• Records from a data collection:

───

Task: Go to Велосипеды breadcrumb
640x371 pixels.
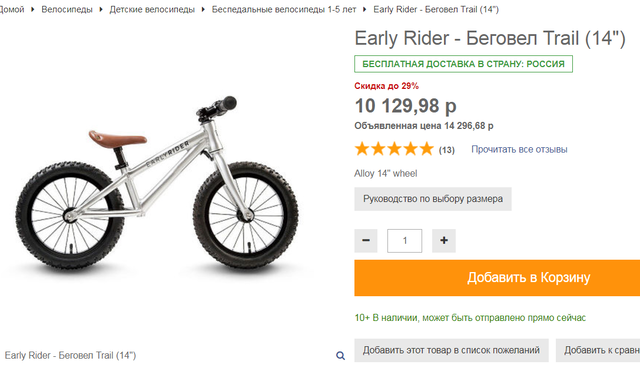Action: tap(67, 9)
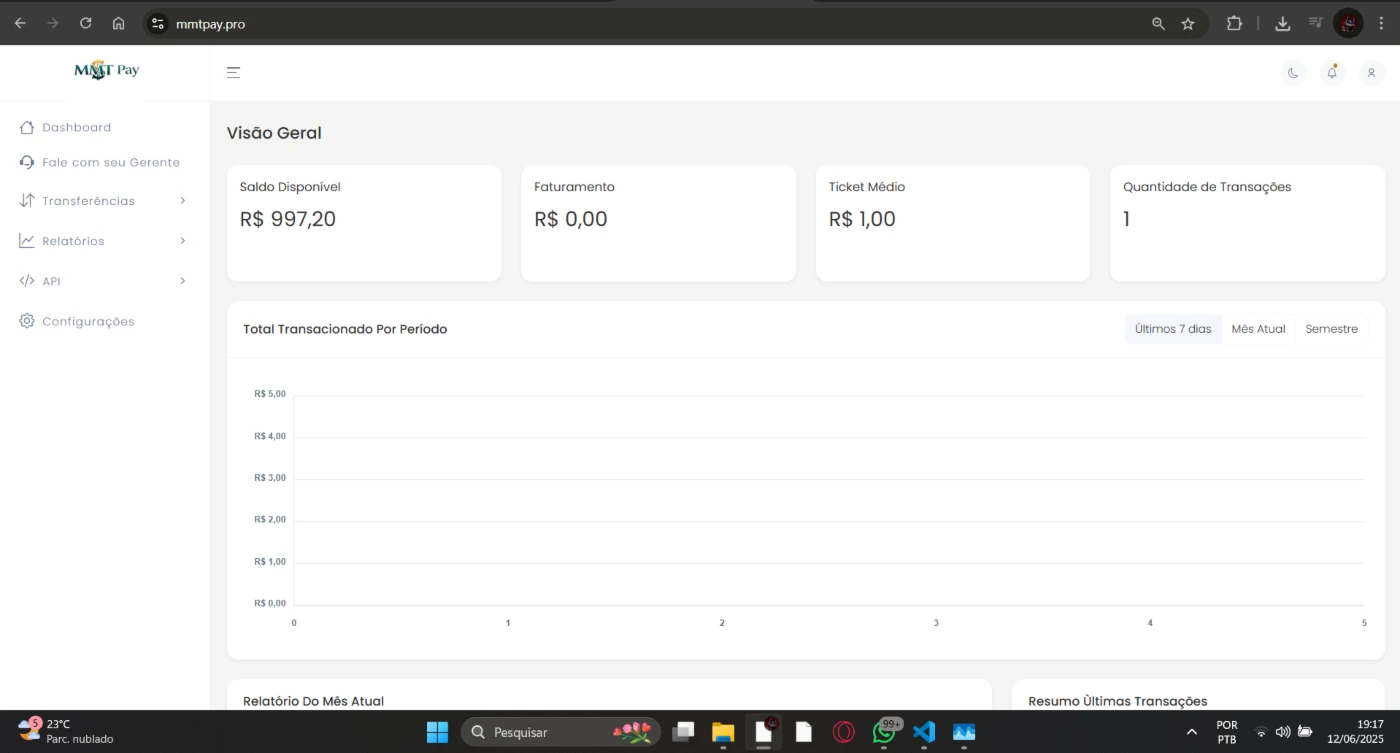Switch chart to Semestre
The height and width of the screenshot is (753, 1400).
point(1331,329)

───

• Problem details:
An exact repeat of all the data is required, pictures excluded.

• Answer section:
Task: Go to Велосипеды breadcrumb
640x371 pixels.
Action: tap(67, 9)
Switch chart to Semestre
The height and width of the screenshot is (753, 1400).
point(1331,329)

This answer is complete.